Но я рассказываю о себе, о своем восприятии атмосферы вокруг Двадцатого съезда, а не о его роли в истории, хотя и ее не смог обойти… Я не только был доволен, что такое произошло, я был счастлив. И все же я не был удовлетворен. Нет, совсем не потому, что съезд в своем осмыслении событий ограничивался (в лучшем случае) идеалами «подлинного ленинизма», — мои ожидания и желания не шли дальше этого. Конечно, я еще не представлял, каковы были на самом деле эти «ленинские нормы», но просто дальше, по моим представлениям, была духовная пустота.
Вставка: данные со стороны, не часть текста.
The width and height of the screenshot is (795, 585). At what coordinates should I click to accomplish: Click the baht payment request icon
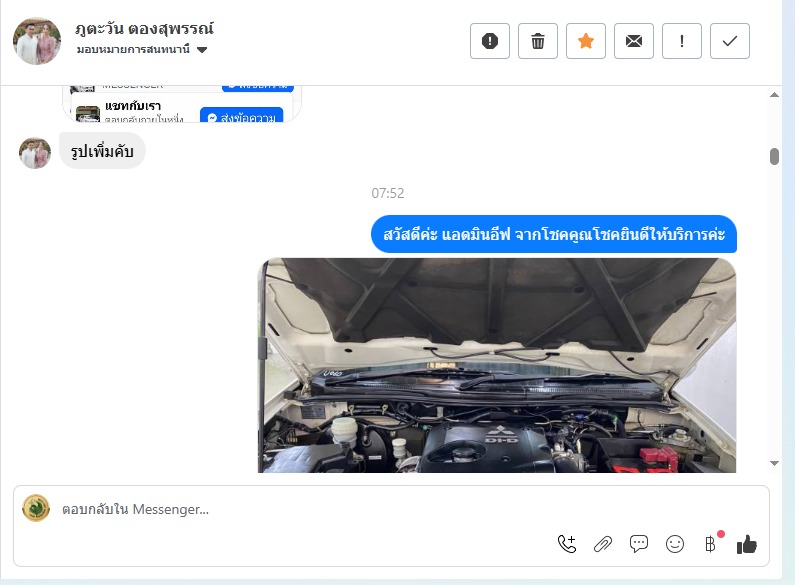[711, 544]
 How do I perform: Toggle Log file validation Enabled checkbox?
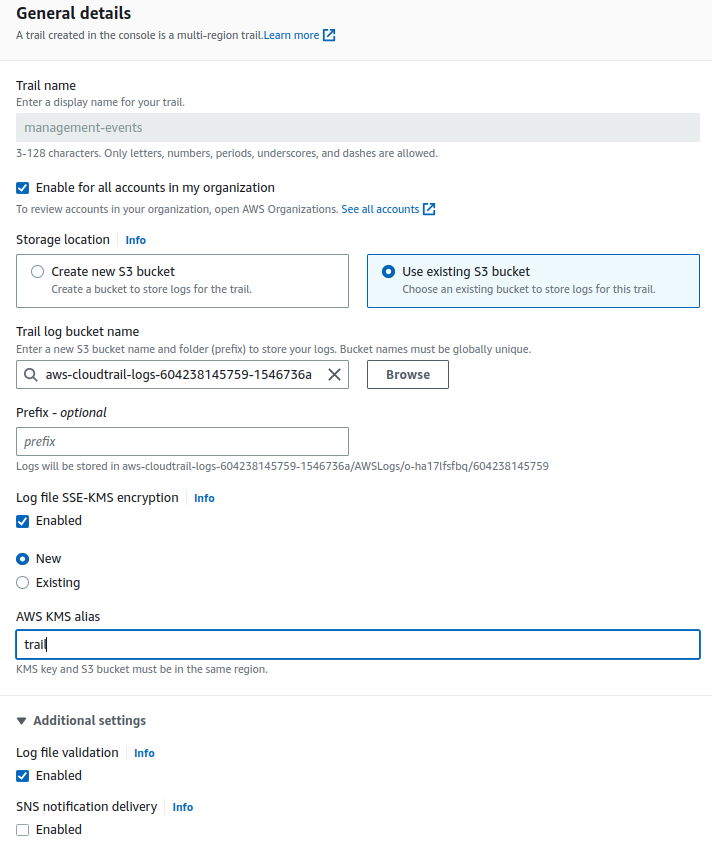tap(23, 775)
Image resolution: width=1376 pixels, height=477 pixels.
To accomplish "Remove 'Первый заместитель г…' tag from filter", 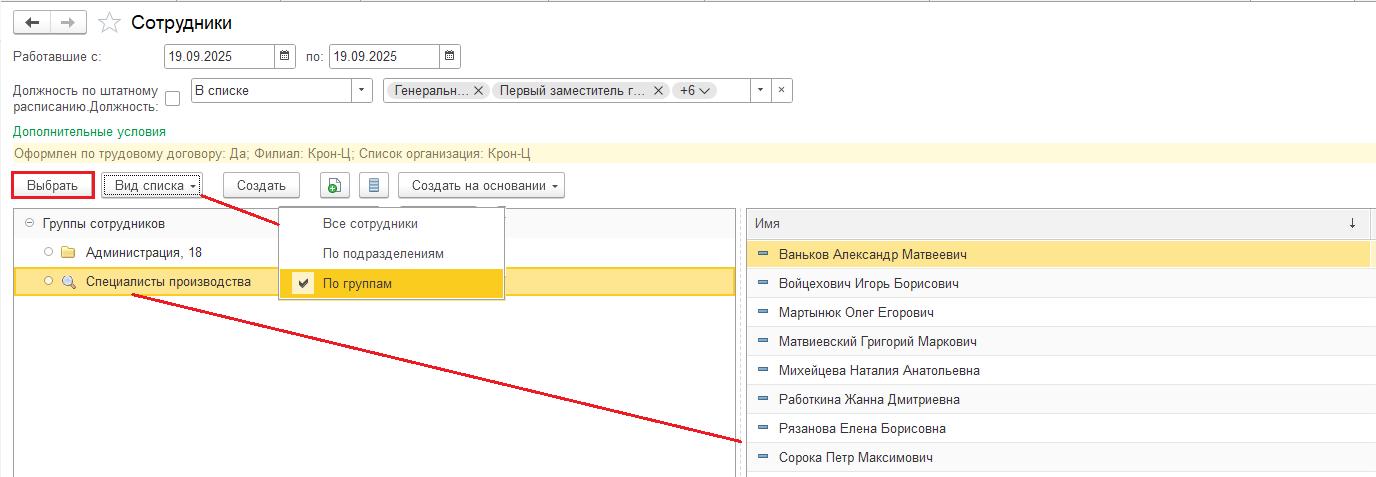I will tap(658, 91).
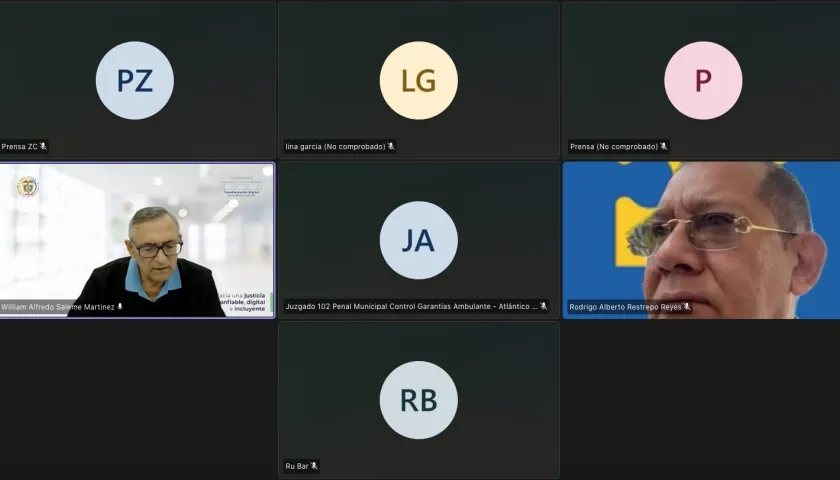Click muted mic icon beside Prensa (No comprobado)
Viewport: 840px width, 480px height.
point(664,147)
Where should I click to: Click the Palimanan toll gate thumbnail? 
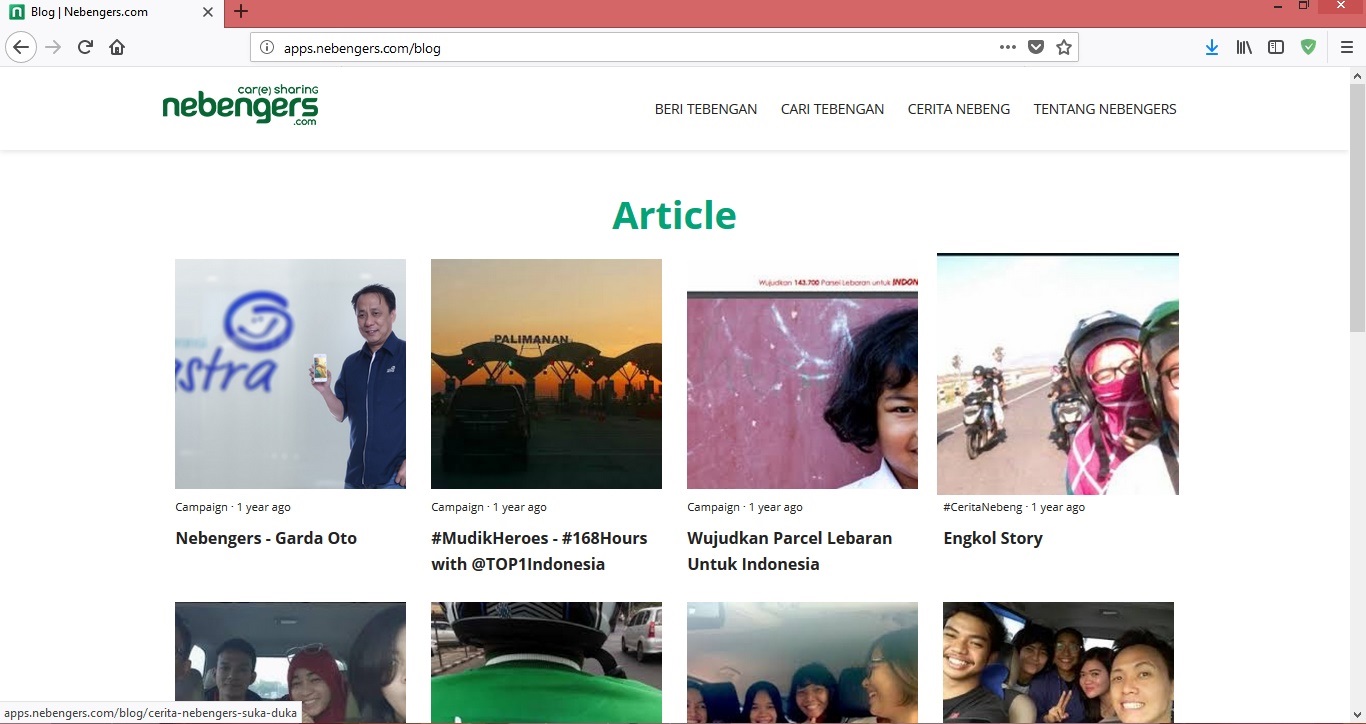point(546,373)
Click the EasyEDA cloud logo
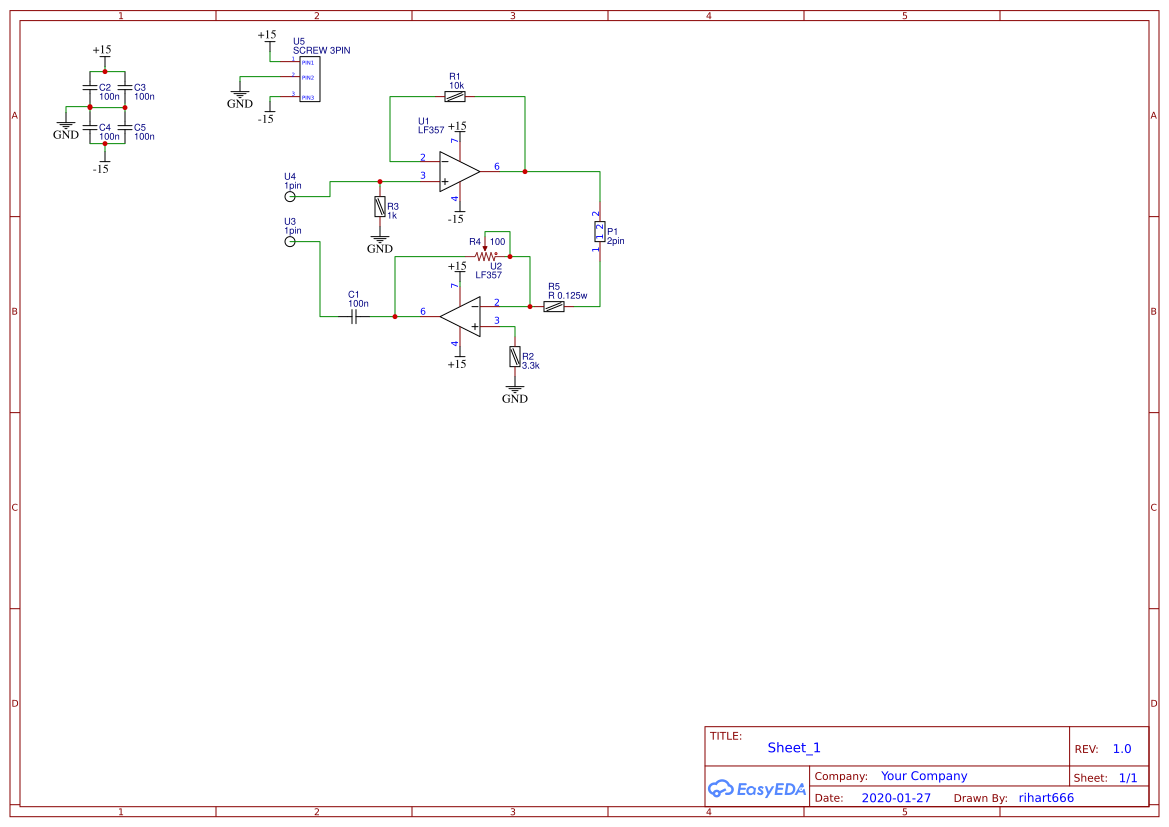The height and width of the screenshot is (827, 1169). tap(722, 789)
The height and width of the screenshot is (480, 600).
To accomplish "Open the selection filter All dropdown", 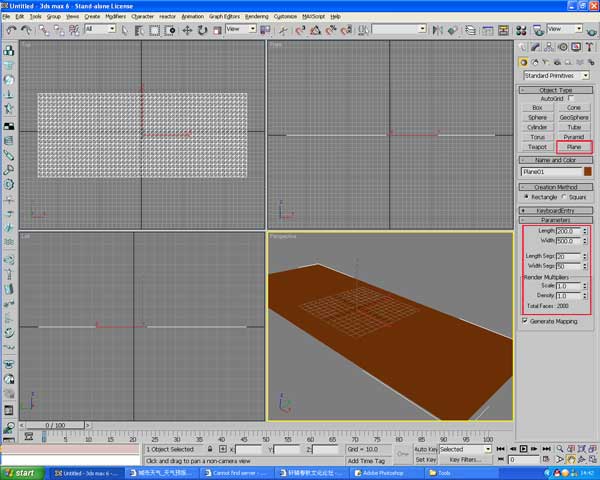I will (x=100, y=29).
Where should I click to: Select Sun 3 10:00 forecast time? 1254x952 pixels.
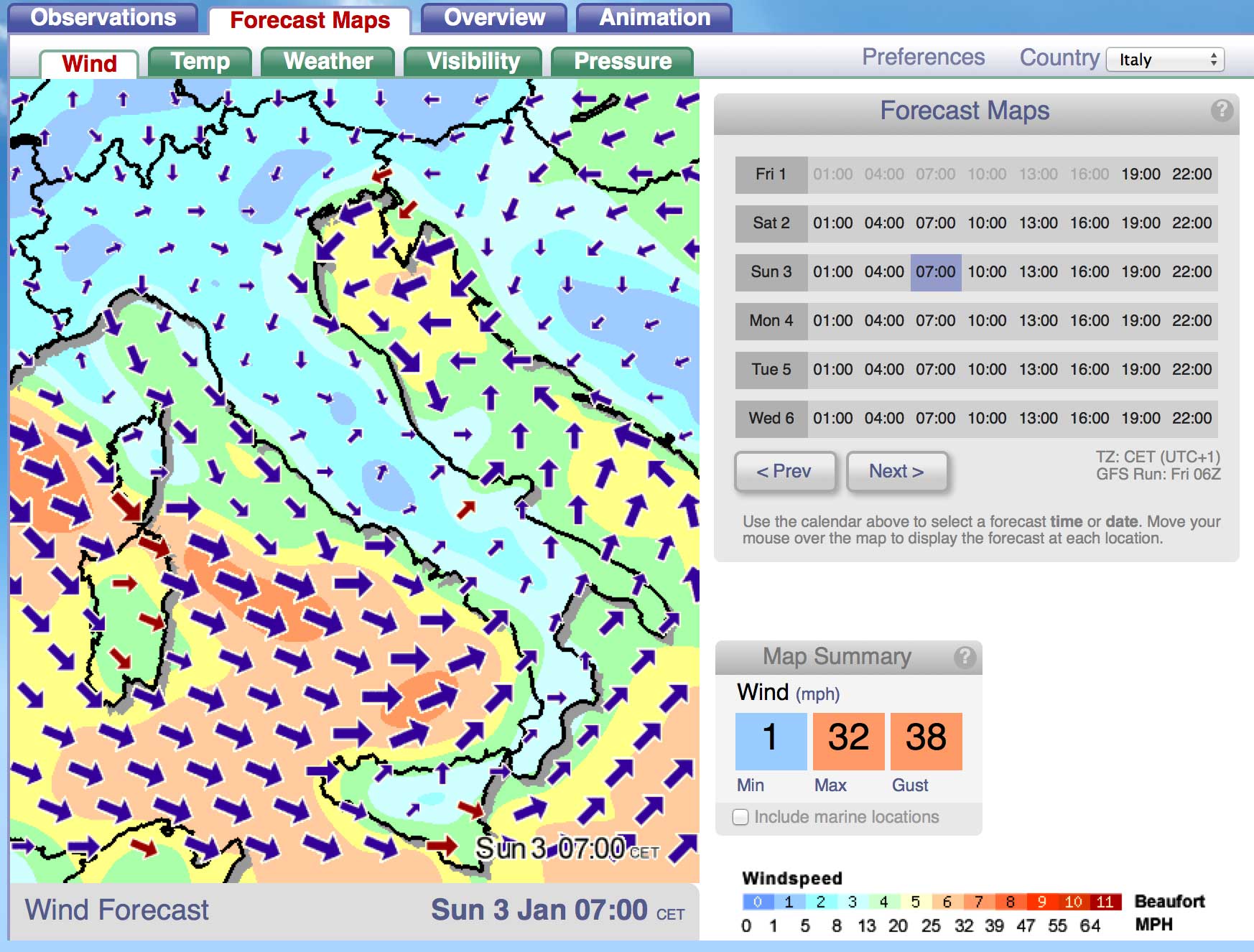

Настораживала меня, наоборот, некоторая недосказанность и неполнота, а следовательно, неискренность в этом возвращении, в котором, как я полагал, я вместе со всем человечеством крайне нуждался. Смущала меня некая наглая, «совковая», как бы теперь сказали, инфантильность как в объяснениях, так и в обобщениях, прозвучавших на съезде. Я и теперь считаю, что личная патология Сталина — на ней в значительной степени и базировались официальные объяснения случившегося — имела место, но возникал вопрос: как такая хорошая партия могла позволить ему безнаказанно ее проявить, наложить отпечаток на созданный ею строй, а в конце концов и просто дать себя уничтожить? Я не имел ничего против идеологии, но ведь ее каждый раз приспосабливали к любым текущим потребностям власти или капризам вождя. Об этом не говорилось. И, наконец, меня не устраивало само понятие «культ личности» в применении к патологической тирании. Получается, что все дело в теоретической ошибке, между тем теория тут вообще была ни при чем. Марксистское отрицание культа личности сводится к тому, что никакая личность не может самовольно изменить ход истории. Не на каком-нибудь (пусть даже длительном) локальном отрезке времени, а в плане общего развития человечества. Все, что проделывал Сталин, не имело отношения ни к учету, ни к забвению этого положения. Применение этого термина означало, что мы остаемся в мире, где названия предметов заменены служебными псевдонимами. Не то чтобы я ясно тогда это сознавал, — вероятно, для этого надо было внутренне разделаться с коммунизмом, а этого тогда еще не произошло, — но ощущение такое было, и была неуверенность в неотвратимости изменений, вытекающих из решений съезда.